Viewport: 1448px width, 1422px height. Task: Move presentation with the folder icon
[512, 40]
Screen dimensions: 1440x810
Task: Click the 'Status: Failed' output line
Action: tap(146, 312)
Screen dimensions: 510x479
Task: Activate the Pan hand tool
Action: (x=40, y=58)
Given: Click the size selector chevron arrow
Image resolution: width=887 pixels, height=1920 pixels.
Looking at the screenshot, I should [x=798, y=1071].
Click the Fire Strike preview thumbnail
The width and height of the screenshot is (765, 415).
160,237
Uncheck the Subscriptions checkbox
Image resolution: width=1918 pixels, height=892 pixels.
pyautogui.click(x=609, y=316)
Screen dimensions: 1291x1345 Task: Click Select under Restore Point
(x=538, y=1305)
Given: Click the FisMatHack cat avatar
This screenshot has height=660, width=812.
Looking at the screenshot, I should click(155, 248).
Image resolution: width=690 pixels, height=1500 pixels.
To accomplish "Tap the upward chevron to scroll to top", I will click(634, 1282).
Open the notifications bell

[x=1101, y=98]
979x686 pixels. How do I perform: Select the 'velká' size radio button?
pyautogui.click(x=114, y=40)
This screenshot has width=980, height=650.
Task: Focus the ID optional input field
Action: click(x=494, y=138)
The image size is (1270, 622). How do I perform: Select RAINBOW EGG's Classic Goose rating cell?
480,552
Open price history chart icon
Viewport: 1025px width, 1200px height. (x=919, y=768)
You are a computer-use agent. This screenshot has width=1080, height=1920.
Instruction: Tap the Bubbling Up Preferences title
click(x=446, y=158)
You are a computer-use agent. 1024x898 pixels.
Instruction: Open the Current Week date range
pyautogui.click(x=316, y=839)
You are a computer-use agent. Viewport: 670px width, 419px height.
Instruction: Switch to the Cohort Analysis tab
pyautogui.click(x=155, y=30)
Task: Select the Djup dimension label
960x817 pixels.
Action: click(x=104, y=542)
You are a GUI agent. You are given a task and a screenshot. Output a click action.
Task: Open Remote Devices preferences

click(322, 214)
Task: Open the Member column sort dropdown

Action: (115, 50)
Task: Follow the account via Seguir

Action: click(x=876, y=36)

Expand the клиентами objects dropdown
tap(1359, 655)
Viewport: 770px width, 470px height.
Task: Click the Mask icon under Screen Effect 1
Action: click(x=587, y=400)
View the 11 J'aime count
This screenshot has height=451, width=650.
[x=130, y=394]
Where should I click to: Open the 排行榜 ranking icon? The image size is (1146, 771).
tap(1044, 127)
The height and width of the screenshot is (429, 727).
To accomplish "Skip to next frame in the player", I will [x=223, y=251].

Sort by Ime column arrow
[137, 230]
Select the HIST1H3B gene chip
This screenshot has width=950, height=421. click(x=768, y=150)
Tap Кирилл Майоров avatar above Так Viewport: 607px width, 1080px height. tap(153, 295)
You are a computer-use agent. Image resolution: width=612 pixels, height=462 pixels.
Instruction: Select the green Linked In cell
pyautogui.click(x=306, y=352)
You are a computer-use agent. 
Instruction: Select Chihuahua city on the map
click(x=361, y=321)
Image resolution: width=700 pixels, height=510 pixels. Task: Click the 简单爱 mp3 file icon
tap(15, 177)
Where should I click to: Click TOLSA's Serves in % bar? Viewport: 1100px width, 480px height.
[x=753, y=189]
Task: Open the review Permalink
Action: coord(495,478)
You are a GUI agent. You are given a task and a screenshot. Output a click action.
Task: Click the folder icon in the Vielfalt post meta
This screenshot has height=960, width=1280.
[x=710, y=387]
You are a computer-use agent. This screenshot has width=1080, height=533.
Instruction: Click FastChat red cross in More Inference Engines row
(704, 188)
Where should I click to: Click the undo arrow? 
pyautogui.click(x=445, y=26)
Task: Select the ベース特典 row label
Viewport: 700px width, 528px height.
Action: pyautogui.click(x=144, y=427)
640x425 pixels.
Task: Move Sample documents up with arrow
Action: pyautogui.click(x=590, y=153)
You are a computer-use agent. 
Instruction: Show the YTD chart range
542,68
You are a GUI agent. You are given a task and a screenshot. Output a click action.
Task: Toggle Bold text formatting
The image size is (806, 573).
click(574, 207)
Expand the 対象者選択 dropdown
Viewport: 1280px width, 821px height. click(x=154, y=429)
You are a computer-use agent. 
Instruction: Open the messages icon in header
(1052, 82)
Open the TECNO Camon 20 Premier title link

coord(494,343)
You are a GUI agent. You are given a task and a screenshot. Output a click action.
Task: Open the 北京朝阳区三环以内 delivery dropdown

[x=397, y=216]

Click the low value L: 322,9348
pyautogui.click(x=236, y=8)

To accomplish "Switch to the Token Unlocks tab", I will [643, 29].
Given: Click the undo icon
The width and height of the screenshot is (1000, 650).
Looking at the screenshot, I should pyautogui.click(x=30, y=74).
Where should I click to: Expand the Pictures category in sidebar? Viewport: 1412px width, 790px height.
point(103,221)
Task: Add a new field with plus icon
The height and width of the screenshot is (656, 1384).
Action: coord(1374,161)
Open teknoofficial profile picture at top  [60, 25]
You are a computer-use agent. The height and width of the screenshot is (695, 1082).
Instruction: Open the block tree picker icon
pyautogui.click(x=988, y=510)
******************************
Begin at the first line of the material above. Transcribe each line exactly, ending with the line that contains "Given: Click the size selector chevron arrow".

Viewport: 1448px width, 1422px height. Task: Move presentation with the folder icon
[512, 40]
Screen dimensions: 1440x810
Task: Click the 'Status: Failed' output line
Action: tap(146, 312)
Screen dimensions: 510x479
Task: Activate the Pan hand tool
Action: (x=40, y=58)
Given: Click the size selector chevron arrow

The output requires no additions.